El lugar donde nacemos es algo accidental. Así como no elegimos a nuestros padres, tampoco podemos decidir nuestro lugar de origen. Tanto la herencia genética, como la cultura que recibimos de nuestra familia y la sociedad donde crecemos, determinarán en gran medida quiénes somos. En lo biológico, el color de nuestra piel, cabello y ojos, la estatura y, entre otras características, la probabilidad de ciertas enfermedades, han sido definidas desde que tiene lugar la recombinación genética tras la concepción. Al menos unas diez mil generaciones de ancestros de la misma especie, cuyo origen se ubica en África, se expresan en cada uno de nosotros. Para que los genes de esos antepasados llegaran a lo que hoy conocemos como Guatemala, primero tuvieron que salir de África hacia el Medio Oriente hace unos 125 mil años, luego tuvieron que atravesar toda Asia hasta llegar al Lejano Oriente hace unos 30 mil años, y empezar a poblar el continente americano hace unos 20-15 mil años. Esto para los que tenemos herencia indígena. Para los que también tenemos genes provenientes de Europa, se estima que el Homo Sapiens arribó a ese continente hace unos 40 mil años y, eventualmente, se mezcló con los Neandertales que ya habitaban dicho territorio incluso con anterioridad a la aparición de nuestra especie.
En lo cultural, la historia es similar. La forma en la que hoy entendemos el mundo que nos rodea, y navegamos en él, es el producto de decenas de miles de años, a partir del surgimiento del lenguaje que permitió a nuestros ancestros acumular y transferir conocimientos de una generación a otra. Es la palabra la que da origen a las abstracciones de la colectividad, que las primeras expresiones del sentimiento religioso ayudaron a cohesionar. La palabra, primero hablada y luego la escrita, no solo es una producto cultural sino que también genera cultura; permite crear y compartir modelos mentales, como la “comunidad imaginada” llamada nación, a la cual creemos pertenecer irremediablemente.

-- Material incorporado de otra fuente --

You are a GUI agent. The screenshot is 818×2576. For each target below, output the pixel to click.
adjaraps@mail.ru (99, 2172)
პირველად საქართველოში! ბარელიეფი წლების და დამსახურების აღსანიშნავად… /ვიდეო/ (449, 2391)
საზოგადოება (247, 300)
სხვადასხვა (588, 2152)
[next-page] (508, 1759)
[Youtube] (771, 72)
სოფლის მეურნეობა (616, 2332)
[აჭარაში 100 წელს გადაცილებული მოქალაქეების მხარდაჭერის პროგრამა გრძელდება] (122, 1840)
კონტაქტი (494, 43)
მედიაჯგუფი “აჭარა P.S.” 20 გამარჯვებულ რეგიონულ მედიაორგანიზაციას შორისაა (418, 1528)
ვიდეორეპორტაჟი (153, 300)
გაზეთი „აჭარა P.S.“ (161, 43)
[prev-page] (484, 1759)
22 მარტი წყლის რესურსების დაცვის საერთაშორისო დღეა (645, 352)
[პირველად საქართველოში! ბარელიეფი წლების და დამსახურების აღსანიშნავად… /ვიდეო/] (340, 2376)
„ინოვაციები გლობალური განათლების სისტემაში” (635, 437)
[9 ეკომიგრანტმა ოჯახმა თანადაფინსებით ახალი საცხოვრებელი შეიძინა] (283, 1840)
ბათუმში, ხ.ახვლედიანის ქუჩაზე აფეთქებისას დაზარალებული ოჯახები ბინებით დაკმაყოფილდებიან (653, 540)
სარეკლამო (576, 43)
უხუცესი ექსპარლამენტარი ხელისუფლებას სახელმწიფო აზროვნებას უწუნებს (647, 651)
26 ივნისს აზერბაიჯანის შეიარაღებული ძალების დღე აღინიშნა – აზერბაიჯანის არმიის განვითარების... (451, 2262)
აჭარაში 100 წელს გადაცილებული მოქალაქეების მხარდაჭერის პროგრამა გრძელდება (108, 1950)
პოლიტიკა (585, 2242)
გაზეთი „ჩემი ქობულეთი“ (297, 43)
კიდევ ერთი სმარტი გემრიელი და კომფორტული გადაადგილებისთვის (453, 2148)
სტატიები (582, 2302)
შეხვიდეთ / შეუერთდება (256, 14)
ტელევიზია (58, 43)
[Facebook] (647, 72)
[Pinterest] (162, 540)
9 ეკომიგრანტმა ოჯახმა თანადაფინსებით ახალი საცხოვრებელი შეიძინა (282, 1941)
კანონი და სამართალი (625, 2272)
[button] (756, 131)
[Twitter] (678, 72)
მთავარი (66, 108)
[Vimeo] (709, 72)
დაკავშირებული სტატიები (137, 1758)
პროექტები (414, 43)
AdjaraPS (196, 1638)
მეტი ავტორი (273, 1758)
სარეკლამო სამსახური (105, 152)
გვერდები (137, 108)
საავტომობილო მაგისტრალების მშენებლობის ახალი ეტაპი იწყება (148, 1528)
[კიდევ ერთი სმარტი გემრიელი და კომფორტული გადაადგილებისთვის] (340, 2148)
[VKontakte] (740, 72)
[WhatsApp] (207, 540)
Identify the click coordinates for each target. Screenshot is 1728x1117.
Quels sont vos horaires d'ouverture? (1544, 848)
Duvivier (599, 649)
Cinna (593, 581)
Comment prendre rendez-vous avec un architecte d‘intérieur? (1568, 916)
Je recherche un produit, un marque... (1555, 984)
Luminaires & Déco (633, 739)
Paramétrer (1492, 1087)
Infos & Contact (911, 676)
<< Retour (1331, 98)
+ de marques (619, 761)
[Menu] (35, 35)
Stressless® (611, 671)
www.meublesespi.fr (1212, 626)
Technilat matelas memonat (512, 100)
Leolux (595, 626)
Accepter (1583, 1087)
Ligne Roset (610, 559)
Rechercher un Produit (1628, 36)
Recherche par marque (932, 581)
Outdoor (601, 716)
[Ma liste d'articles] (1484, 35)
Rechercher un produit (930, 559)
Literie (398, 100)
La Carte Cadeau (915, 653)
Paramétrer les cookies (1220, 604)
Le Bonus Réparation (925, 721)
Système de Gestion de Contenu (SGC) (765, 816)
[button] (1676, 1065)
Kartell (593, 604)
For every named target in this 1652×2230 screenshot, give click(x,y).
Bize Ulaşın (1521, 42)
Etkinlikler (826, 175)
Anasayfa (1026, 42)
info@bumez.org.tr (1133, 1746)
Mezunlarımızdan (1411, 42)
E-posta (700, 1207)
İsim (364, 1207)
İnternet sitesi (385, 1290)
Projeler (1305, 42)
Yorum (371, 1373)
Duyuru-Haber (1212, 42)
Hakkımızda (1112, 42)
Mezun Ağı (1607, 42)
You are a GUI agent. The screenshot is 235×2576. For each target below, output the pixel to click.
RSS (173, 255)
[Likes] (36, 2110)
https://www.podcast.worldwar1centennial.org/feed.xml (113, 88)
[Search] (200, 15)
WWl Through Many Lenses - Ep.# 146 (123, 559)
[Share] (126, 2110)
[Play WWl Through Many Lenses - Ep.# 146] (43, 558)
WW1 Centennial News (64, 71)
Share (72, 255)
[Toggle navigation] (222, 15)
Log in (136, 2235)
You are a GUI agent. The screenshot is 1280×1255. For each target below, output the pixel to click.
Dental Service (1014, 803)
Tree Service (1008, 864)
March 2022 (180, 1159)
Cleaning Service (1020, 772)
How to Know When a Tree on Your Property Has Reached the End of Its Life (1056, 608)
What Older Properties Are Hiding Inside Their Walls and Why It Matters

El idioma que hablamos predominantemente en Guatemala, el castellano, es fruto de migraciones, invasiones y conquistas, primero en la Península Ibérica y luego en América. Su predominancia se debe también a imposiciones, por medio de burocracias y leyes de los Estados nacionales, tanto de la Corona española como la República guatemalteca. Hasta hace muy poco –en escala evolutiva–, esos Estados no existían. No obstante, son ellos los que han definido territorios por medio de fronteras y han creado símbolos patrios para cohesionar a la población que habita dichos espacios. Banderas, himnos, ejércitos, mitos y rituales políticos –que ahora sustituyen a los religiosos–, son la infraestructura que configura la identidad nacional, que muchas veces choca con otras identidades más arraigadas, por antiguas o mejor cohesionadas por otros tipos de marcadores culturales.
Ciertamente, las identidades se construyen pero no en el vacío. Si bien no existen esencias primordiales, hay raíces históricas que sirven como materia prima para las élites que impulsan ciertas identidades y luego las movilizan a su favor, mientras rebajan el perfil de otras que les resultan incómodas o inconvenientes. En Guatemala pareciera que la identidad nacional se contrapone a la étnica, especialmente a la denominada maya. Sin embargo, como dije antes, “lo maya” puede servir como punto focal para dar más sustancia a la identidad de “lo guatemalteco”, así como en México se utiliza “lo azteca” para fortalecer la identidad mexicana –la nacional.
Hace algunos años desarrollé la intuición de cómo el Estado guatemalteco ganaría más legitimidad si lograra acomodar las diferencias étnicas y culturales de su población, de manera justa, con atención especial al reconocimiento de los pueblos indígenas que habitan el territorio. No sé si la élite política está preparada para ello. A lo mejor con el nuevo b’ak’tun.